El desglose de la sanción y liquidación es demoledor para la economía de la artista gaditana: 13.835,29 euros corresponden al impuesto de sociedades del ejercicio 2018, mientras que el grueso de la deuda, 86.158,40 euros, pertenece al IRPF de 2017. Aunque la cantante intentó agotar la vía administrativa recurriendo ante el Tribunal Económico-Administrativo Regional de Cataluña, el fisco se ha mantenido inamovible en su postura.
Maruska La Maga: ¿Empresa real o «caja de cristal»?
El eje de la polémica reside en la sociedad Maruska La Maga, propiedad al 100% de la artista. La defensa de la Mala Rodríguez argumentaba que esta entidad aportaba un valor añadido real al organizar recursos como técnicos, coristas y músicos. Sin embargo, los magistrados del TSJC han sido implacables en sus sentencias del pasado 2 de diciembre.

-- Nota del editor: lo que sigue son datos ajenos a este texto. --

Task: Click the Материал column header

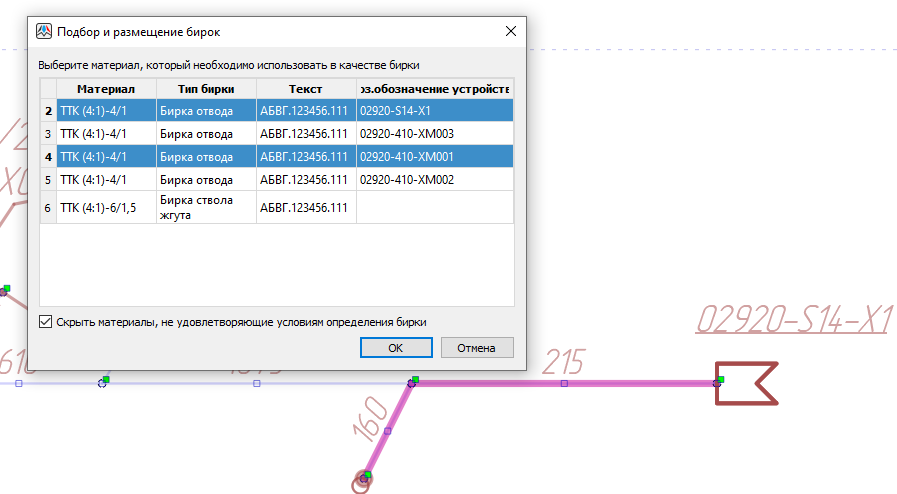Action: (106, 88)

Para el tribunal, la sociedad funcionaba como una «mera estructura de canalización» administrativa sin autonomía empresarial. La Justicia sostiene que el éxito comercial y el valor económico de los servicios dependen exclusivamente de la identidad, la reputación y la voz de la persona física. En palabras de los jueces, el público no contrata a una entidad con sustancia económica, sino a la propia artista, lo que invalida el uso de la sociedad para reducir la carga impositiva.
Gastos personales facturados como profesionales
Por si fuera poco, la inspección de Hacienda detectó otra irregularidad común en estos casos: la deducción de gastos de carácter personal o familiar como si fueran costes derivados de su actividad artística. El tribunal ha respaldado esta visión, concluyendo que dichas partidas no guardaban vinculación directa con su trabajo.
Desde «Vibras en Corte» entendemos que este caso no es solo un revés para la Mala Rodríguez, sino un aviso a navegantes para todo el gremio artístico. La doctrina se endurece y las sociedades ya no sirven como escudo si no demuestran una estructura humana y material independiente de la fama del protagonista. A la rapera solo le queda la opción de recurrir ante el Tribunal Supremo, aunque el panorama, visto el respaldo judicial obtenido por Hacienda hasta ahora, se presenta extremadamente complicado.